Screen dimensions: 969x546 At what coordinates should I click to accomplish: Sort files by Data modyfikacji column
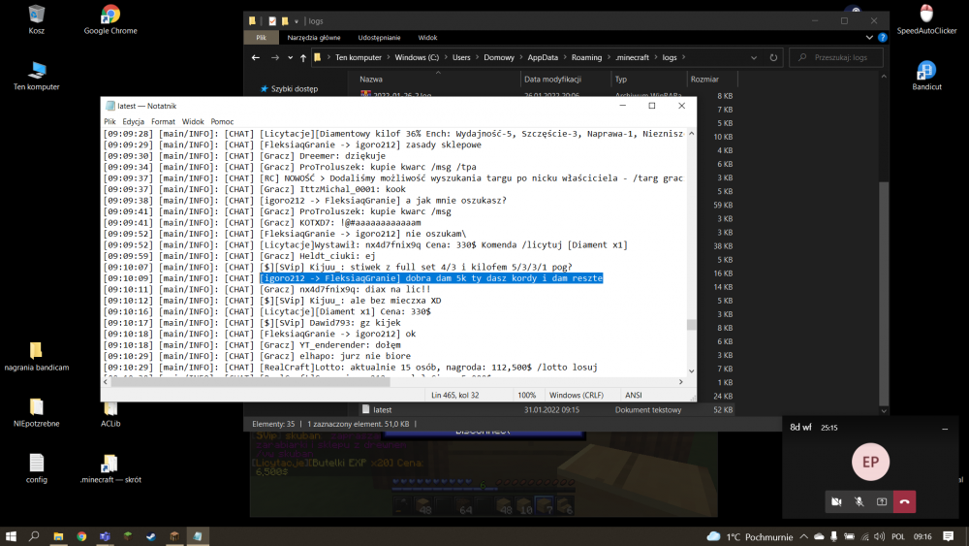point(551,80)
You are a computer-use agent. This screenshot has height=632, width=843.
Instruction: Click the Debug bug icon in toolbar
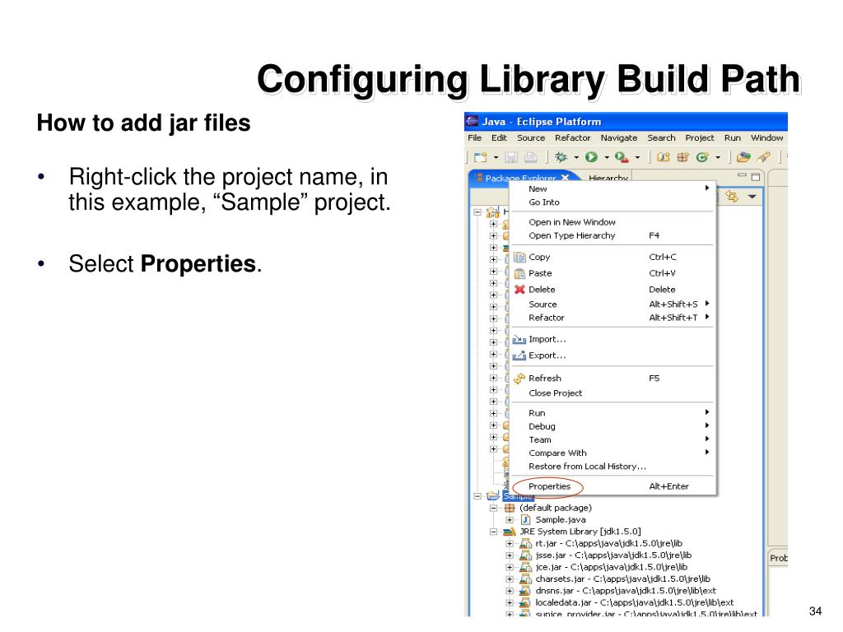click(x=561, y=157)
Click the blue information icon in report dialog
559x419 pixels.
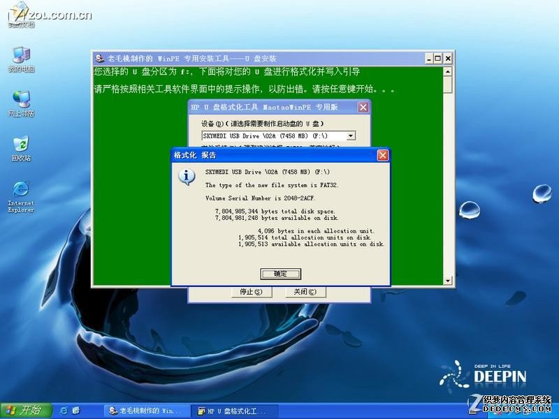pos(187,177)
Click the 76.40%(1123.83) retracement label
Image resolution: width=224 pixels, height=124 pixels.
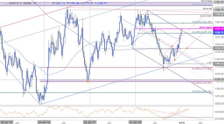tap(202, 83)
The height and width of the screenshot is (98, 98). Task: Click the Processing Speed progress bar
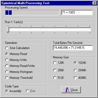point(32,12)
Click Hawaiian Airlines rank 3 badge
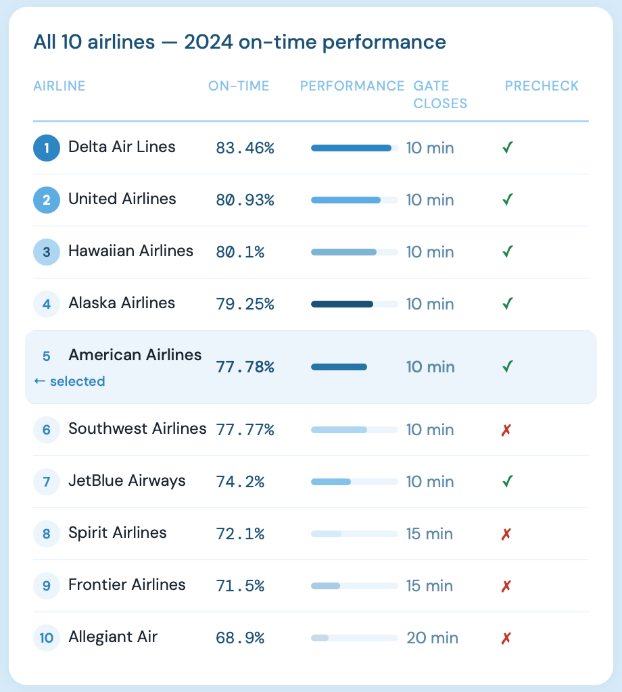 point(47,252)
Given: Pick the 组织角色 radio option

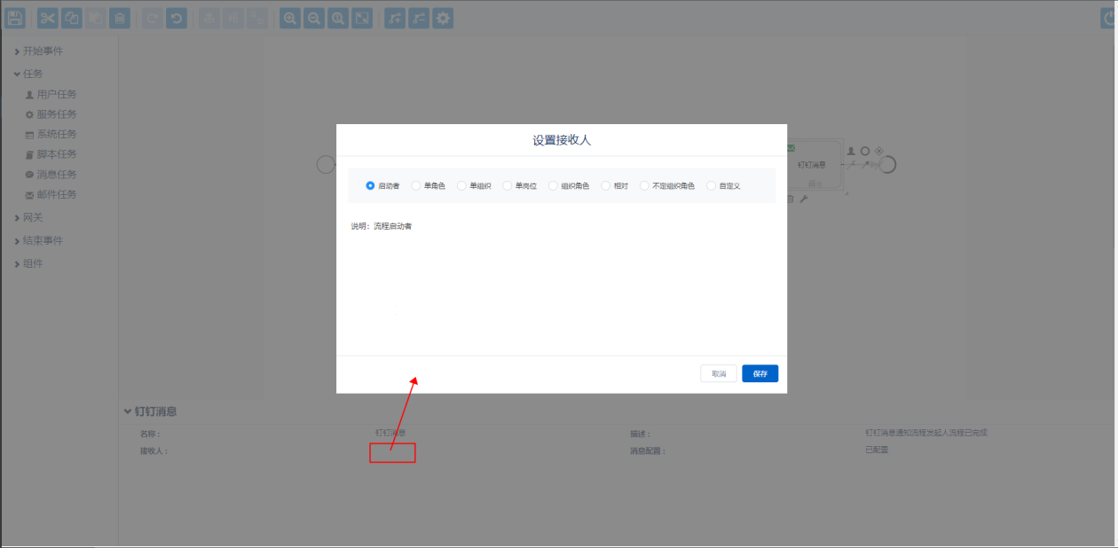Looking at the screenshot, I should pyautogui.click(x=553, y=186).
———
§ **Directions for this task**
Please output all the records above exactly, leaving out every picture.

§ **Your response**
Screen dimensions: 969x546 At what coordinates should I click to accomplish: Sort files by Data modyfikacji column
point(551,80)
You are a computer-use agent. This screenshot has height=632, width=843.
Instruction: Click the Debug bug icon in toolbar
click(x=561, y=157)
Click the blue information icon in report dialog
559x419 pixels.
pos(187,177)
Click the 76.40%(1123.83) retracement label
Image resolution: width=224 pixels, height=124 pixels.
tap(202, 83)
The height and width of the screenshot is (98, 98). Task: Click the Processing Speed progress bar
point(32,12)
Click Hawaiian Airlines rank 3 badge
 point(47,252)
Given: Pick the 组织角色 radio option

Looking at the screenshot, I should pyautogui.click(x=553, y=186).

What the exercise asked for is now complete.